Problem statement: Exact copy, pictures excluded: print the lines from the one with "251x152 pixels." through the final line of the records.

Data to use:

+ + + +

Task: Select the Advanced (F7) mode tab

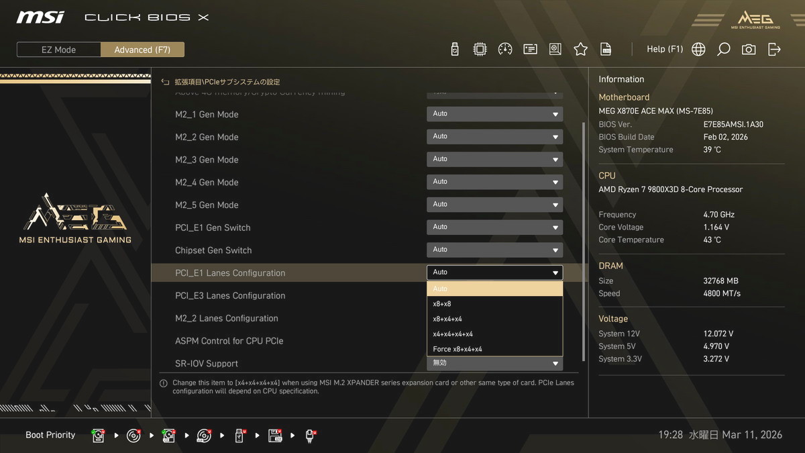Action: (x=142, y=50)
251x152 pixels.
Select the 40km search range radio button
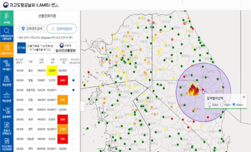coord(222,104)
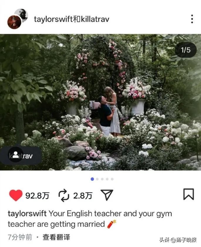
Task: Jump to the second carousel dot
Action: coord(97,179)
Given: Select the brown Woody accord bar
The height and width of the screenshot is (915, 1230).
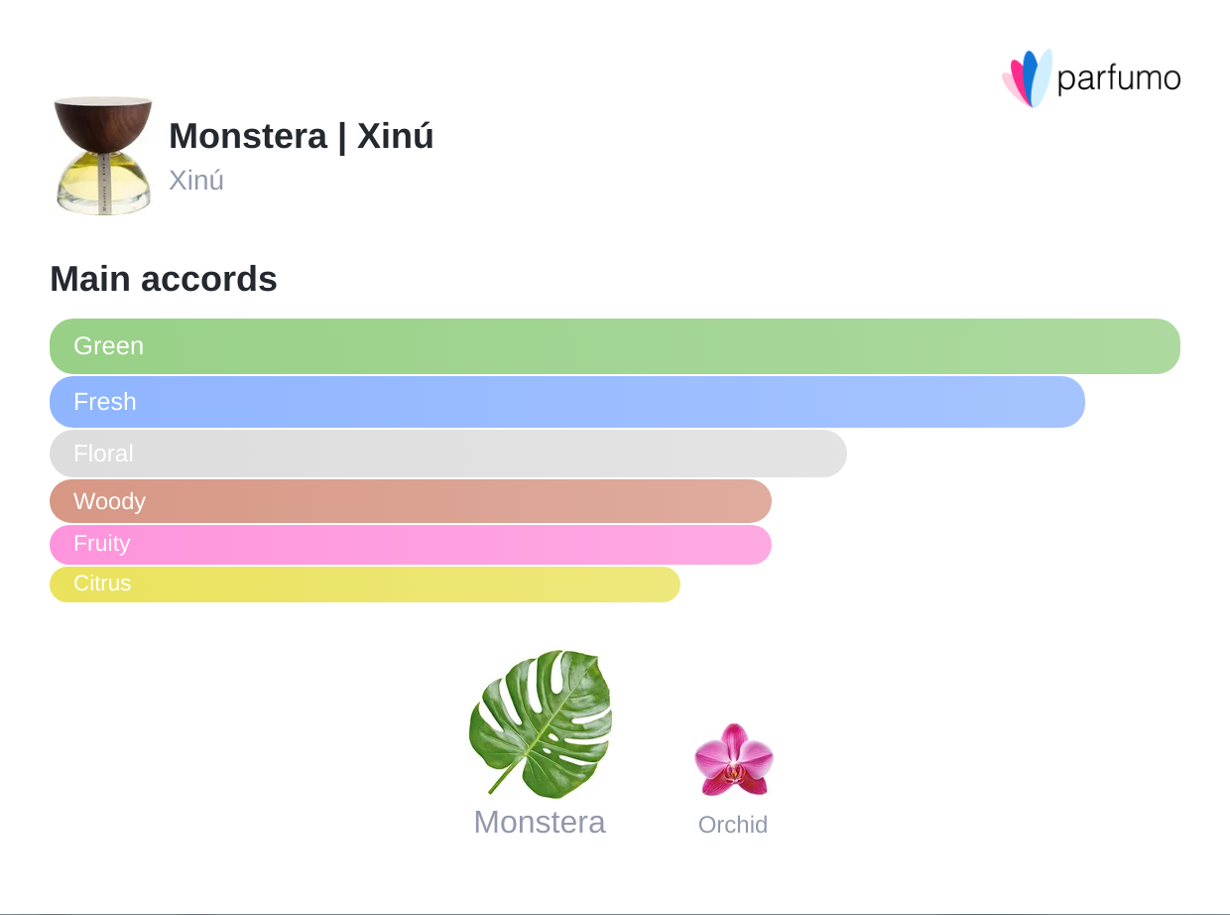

+ + + +

The completed task:
251x152 pixels.
Select the 40km search range radio button
coord(222,104)
Task: Jump to the second carousel dot
Action: coord(97,179)
Given: Select the brown Woody accord bar
The height and width of the screenshot is (915, 1230).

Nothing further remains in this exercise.